The "Social Democracy" tab on the town's website states the following:

And while we were struggling for land, for industry, for employment, we realised that there were other basic rights that had to be won. And the first necessity we identified was the lack of places to live, but we also realised that there was no place for our elders after so many years of hardship and troubles, nor was there a medical clinic, nor a day nursery, nor sports facilities, and the streets were unpaved and almost unlit.

By Social Democracy we mean unlimited access to all forms of well-being for the whole population of our village. We have always thought that liberty without equality is nothing, and that democracy without real well-being for real people is an empty word and a way to deceive people into believing they are part of a project when in fact they are not needed at all.

It seemed to us that in this principle there should be no limits; that the people should have a dream of collective welfare and that it should be realized by struggle, because no popular aspirations, no matter how unreachable they may seem, can be rejected either in thought or in action by a genuinely revolutionary Left.

In this way, we were able to win each and all of the things that we were clearly lacking.

In 2023, Juan Manuel Sánchez Gordillo, mayor of Marinaleda since 1979, retired due to ill health. His successor is Sergio Gómez Reyes.

==Local government==
For over 40 years, the mayor of Marinaleda has been Juan Manuel Sánchez Gordillo of the United Left Party. Gordillo has anointed Marinaleda a "utopia for peace", which has no municipal police (saving $350,000 a year). Additionally, political murals and revolutionary slogans adorn the town's whitewashed walls and streets are named after Latin American leftists. Every few weeks, the town hall declares a Red Sunday over a bullhorn and volunteers clean the streets or do odd jobs.
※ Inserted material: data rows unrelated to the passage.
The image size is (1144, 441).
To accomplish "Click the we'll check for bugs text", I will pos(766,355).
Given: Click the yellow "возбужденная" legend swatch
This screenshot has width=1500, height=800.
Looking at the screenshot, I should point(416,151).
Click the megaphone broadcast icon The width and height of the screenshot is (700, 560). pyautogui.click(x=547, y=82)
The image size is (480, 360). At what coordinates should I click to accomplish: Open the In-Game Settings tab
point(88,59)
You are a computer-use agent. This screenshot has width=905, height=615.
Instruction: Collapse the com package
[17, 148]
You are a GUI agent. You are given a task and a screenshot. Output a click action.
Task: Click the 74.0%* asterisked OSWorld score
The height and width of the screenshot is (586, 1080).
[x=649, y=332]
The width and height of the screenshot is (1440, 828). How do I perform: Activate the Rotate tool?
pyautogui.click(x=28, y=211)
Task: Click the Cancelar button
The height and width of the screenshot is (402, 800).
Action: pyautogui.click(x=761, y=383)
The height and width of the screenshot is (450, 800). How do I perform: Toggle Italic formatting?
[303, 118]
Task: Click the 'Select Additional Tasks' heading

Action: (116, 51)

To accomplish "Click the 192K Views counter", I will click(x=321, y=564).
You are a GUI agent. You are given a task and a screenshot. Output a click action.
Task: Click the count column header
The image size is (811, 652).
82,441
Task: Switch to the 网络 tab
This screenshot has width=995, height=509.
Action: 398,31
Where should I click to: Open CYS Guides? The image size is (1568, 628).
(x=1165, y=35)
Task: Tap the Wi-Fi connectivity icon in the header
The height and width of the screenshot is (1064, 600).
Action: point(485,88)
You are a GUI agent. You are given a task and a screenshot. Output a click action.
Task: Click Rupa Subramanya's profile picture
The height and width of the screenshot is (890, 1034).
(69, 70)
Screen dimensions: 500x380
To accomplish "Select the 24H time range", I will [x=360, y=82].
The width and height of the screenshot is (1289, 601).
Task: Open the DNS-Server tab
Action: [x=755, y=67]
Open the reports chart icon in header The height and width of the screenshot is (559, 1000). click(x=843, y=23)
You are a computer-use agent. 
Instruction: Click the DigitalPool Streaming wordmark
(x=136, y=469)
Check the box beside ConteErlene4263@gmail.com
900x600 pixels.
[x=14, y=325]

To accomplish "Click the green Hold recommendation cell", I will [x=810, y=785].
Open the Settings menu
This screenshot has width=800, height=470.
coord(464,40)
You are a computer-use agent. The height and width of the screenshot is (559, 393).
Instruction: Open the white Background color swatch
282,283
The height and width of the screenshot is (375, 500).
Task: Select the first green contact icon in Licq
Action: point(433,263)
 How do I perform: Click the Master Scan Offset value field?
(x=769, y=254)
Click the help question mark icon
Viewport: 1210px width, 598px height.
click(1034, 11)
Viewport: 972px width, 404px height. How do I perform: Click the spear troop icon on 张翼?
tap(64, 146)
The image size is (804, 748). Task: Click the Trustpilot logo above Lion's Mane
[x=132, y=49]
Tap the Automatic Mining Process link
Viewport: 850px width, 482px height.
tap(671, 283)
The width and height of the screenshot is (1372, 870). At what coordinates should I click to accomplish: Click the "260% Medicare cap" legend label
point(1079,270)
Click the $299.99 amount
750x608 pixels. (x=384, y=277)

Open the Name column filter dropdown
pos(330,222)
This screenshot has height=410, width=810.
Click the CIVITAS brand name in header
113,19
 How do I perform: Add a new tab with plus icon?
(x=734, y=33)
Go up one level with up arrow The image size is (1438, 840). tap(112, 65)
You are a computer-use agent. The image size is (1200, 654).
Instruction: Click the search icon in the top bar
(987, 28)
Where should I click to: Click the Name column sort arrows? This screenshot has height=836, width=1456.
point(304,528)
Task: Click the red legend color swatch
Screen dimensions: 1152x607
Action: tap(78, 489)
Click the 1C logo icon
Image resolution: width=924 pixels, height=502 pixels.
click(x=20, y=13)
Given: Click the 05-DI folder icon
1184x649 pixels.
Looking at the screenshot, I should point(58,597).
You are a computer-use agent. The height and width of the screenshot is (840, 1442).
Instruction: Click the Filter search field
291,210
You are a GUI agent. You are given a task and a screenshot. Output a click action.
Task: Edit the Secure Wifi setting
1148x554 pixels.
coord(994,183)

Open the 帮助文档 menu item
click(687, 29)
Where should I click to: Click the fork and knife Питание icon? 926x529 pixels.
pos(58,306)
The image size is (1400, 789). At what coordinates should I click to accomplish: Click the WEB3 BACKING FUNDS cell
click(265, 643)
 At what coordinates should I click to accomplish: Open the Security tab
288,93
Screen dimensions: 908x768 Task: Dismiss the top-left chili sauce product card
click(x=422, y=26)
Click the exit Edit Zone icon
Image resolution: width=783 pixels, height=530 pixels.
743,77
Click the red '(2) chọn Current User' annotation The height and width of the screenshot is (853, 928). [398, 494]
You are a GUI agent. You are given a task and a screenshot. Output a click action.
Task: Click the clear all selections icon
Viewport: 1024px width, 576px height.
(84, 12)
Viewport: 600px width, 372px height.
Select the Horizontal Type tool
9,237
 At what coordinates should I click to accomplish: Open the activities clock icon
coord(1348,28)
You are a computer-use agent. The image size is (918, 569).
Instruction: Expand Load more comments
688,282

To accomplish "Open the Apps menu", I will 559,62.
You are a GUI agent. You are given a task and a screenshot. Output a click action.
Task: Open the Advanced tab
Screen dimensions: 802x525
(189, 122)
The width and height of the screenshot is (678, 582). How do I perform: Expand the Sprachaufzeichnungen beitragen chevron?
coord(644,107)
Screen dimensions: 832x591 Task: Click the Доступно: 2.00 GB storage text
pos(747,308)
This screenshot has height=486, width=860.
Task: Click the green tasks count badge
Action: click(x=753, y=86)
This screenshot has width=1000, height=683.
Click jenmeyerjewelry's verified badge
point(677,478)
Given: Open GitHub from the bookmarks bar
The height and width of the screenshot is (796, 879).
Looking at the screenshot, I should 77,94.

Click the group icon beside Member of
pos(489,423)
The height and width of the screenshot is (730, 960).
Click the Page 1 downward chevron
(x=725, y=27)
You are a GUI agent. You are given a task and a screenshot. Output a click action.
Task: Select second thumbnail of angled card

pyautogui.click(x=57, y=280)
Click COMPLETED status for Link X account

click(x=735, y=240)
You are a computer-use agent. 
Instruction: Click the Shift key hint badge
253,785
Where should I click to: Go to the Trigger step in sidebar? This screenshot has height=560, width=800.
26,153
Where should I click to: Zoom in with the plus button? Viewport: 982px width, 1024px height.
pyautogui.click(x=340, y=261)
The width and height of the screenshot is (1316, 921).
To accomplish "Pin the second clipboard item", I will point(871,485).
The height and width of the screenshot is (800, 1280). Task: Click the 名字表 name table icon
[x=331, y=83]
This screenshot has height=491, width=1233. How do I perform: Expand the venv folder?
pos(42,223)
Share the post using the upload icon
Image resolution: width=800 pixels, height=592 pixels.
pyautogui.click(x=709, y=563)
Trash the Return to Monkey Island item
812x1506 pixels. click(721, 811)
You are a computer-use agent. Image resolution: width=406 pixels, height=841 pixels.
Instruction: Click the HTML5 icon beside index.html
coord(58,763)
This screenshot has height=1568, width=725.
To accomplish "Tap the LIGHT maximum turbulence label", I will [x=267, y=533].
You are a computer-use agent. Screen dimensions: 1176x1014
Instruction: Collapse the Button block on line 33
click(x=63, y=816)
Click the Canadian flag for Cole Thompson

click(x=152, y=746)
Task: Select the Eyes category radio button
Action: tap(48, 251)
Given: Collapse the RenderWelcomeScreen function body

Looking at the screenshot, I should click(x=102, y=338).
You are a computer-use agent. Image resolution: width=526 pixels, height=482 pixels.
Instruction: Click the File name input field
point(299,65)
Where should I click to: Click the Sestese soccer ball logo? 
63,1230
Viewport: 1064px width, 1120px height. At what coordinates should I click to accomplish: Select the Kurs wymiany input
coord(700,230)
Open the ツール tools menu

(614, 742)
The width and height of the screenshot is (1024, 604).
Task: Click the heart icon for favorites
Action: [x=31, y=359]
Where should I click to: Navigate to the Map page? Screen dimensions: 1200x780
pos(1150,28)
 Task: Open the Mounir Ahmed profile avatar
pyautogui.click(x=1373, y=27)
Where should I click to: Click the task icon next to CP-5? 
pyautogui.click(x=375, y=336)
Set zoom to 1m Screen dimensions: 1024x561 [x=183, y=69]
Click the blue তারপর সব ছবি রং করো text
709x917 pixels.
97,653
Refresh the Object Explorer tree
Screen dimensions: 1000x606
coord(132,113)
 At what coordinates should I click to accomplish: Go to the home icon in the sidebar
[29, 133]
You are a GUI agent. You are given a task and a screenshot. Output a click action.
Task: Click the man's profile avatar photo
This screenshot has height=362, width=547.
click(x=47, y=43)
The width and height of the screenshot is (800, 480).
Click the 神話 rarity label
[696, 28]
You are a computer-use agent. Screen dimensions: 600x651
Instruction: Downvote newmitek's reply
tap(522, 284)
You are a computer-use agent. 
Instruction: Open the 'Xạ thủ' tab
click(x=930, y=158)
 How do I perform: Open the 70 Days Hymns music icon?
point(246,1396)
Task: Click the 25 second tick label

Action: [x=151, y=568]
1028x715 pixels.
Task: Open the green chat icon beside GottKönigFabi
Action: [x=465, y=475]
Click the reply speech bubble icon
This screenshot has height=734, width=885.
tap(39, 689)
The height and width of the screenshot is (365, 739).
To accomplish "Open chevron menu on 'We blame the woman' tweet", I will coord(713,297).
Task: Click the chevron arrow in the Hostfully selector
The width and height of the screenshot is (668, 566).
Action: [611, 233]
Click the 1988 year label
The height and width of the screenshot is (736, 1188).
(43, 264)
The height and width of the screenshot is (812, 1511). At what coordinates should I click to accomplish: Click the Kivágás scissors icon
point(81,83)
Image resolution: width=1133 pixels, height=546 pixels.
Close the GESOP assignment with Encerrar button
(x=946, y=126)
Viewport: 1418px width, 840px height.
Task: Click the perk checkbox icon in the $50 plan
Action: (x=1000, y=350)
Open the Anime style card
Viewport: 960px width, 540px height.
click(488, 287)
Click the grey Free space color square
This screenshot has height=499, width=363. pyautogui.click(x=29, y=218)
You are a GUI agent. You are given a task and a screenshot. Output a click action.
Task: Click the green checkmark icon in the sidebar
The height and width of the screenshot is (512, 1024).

They all thought that the market was God, who made everything work with his invisible hand. Before, it was a mortal sin to talk about the government having a role in the economy. Now, we see we have to put the economy at the service of man.
— Mayor Juan Manuel Sánchez Gordillo, May 2009 remarks about Spain's real estate bust and rampant unemployment.

Marinaleda has a long tradition of sociopolitical struggle by agricultural labourers, which has decisively influenced the attainment of diverse political and social advances. Marinaleda was ruled by CUT-BAI (Collective for the Unity of Workers - Andalusian Left Bloc) from 1979 until 1986, when CUT-BAI joined United Left (IU), which has since been the ruling party, although most of the members of IU's local branch are basically members of CUT-BAI.

==Local economy==
The town operates a farming cooperative with 2,650 workers. Marinaleda is surrounded by sloping olive groves and features a 3000 acre farm. The farm is located 7 mi north of Marinaleda, and grows labour-intensive crops like artichokes, hot peppers, broccoli, and broad beans, as well as wheat.

==Town planning==
Marinaleda represents a local exception of the national housing crisis caused by real estate speculation. The municipality was the subject of national news when it became known that one could own a house in this town for no more than 15 euros per month through the self-building program.

===Self-building===
The Ayuntamiento (local government) of Marinaleda bought and expropriated thousands of square metres of land, now communal property, for the construction of new houses. Land, building materials, and architectural plans are provided to the self-builder through public grants. Free assistance from professional builders is also provided. The hours spent by the resident on construction (if any) are deducted from the total cost. Prospective owners usually donate about 450 days of their work to the construction. Finally, a monthly payment of up to 15.52 euros is arranged with the contractors and the government for the resident to achieve ownership. To prevent speculation, citizens are prohibited from selling their homes.

===Layout===
Marinaleda's citizens reside in a colony of neat houses, each with three bedrooms, one bathroom, and a garden of 100 m2, allowing for future expansions. In recent years 350 single-family homes have been built according to this scheme, even though the town has fewer than 3,000 inhabitants.